Perennial Plants at Three Sisters Farm
Perennial plantings are integrated into the landscape as tree lines, windbreaks and food forests. The extensive list includes honey locust, black locust, pea shrub, rugosa rose, basswood, hickory, bamboo, high bush cranberry, nannyberry, elderberry, native dogwoods, cherries, and many herbaceous perennials.
Well over a hundred trees and shrubs have been established over the years. The farm has ten varieties of apples, three types of pears, five varieties of blueberries, as well as plums, mulberries, Juneberries, heartnut, butternut, filberts, pine nuts, edible dogwood, hazelnuts, currants, gooseberries, and hardy kiwi.
Comfrey, daylily, nettles, mints, wild bergamot, lemon balm, cat nip, bee balm, horse mint, oregano, lamium, ajuga, damask rose, several types of red and black raspberries, black berries, and many herbs and flowers grow among the trees and shrubs.
Wild edible plants are found throughout the 5 acre property. These include violets, dandelion, plantain, various docks, red clover, milkweed, cattail, marshmallow, woodland sunflower, Jerusalem artichoke, ground nuts, mache, chickweed and others.
Native trees, shrubs and wildflowers on the property borders, around the pond and among the gardens complete the farm ecosystem, filling the landscape with a rich diversity. The abundant wildlife habitat plants, for beneficial insects, birds and other wildlife. These include asters, goldenrod, ironweed, Joe Pye weed, sweet clover, native dogwoods, wild black cherry, oaks, slippery elm, maples, white pine, spruce, and numerous wild flowers.
Currently the annual gardens are not in productions. But the landscape continues to yield fruits, herbs, medicinal plants and nurtures a thriving ecosystem.

**Provided information**:

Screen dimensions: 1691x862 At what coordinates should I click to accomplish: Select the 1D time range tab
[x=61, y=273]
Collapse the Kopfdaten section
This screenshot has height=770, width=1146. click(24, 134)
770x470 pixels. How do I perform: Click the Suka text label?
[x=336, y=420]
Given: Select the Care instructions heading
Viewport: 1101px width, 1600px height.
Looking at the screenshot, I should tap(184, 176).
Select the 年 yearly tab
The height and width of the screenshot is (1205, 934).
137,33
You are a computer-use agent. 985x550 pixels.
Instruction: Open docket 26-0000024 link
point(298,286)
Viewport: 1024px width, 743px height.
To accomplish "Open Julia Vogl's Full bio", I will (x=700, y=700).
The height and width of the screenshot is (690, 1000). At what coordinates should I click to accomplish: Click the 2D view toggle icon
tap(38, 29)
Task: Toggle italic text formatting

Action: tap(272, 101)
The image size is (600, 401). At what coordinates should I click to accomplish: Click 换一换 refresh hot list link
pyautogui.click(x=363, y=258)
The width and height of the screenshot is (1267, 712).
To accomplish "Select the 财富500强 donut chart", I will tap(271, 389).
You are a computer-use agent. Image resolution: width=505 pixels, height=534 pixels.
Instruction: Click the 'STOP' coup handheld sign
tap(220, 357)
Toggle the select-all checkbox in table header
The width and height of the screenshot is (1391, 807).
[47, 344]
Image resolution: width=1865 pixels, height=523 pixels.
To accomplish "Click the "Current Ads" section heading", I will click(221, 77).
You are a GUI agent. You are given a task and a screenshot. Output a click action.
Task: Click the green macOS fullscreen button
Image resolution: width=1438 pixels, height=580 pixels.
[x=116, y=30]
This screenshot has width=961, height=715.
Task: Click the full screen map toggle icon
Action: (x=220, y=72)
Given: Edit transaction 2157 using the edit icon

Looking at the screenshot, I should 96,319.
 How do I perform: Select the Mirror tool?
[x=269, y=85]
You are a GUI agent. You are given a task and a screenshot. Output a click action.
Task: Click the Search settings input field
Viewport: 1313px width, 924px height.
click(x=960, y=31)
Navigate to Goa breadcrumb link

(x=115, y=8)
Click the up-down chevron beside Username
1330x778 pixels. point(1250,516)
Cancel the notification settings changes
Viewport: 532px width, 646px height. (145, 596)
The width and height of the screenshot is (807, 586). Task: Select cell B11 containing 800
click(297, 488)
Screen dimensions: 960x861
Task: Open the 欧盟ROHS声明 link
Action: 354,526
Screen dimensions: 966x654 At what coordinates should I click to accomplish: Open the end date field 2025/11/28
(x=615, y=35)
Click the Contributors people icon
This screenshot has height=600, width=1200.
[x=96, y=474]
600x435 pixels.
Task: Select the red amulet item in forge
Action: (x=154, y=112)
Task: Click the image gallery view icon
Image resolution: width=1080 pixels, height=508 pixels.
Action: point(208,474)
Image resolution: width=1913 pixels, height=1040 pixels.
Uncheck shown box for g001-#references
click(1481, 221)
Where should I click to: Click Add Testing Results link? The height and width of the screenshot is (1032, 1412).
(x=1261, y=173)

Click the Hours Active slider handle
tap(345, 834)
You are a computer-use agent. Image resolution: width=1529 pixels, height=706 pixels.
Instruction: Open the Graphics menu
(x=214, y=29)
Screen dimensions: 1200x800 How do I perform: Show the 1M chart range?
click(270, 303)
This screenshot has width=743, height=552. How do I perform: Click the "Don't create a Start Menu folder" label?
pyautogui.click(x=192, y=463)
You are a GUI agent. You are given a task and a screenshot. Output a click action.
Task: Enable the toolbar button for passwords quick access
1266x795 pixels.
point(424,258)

**Instructions**:
1) From the Three Sisters Farm text, list every fruit that the farm has a stated number of varieties or types of, along with that number.
2) Retype the Three Sisters Farm text from "Well over a" up to and including "trees and shrubs.".

**Answer section**:
1) Apples (ten varieties), pears (three types), blueberries (five varieties)

2)
Well over a hundred trees and shrubs have been established over the years. The farm has ten varieties of apples, three types of pears, five varieties of blueberries, as well as plums, mulberries, Juneberries, heartnut, butternut, filberts, pine nuts, edible dogwood, hazelnuts, currants, gooseberries, and hardy kiwi.
Comfrey, daylily, nettles, mints, wild bergamot, lemon balm, cat nip, bee balm, horse mint, oregano, lamium, ajuga, damask rose, several types of red and black raspberries, black berries, and many herbs and flowers grow among the trees and shrubs.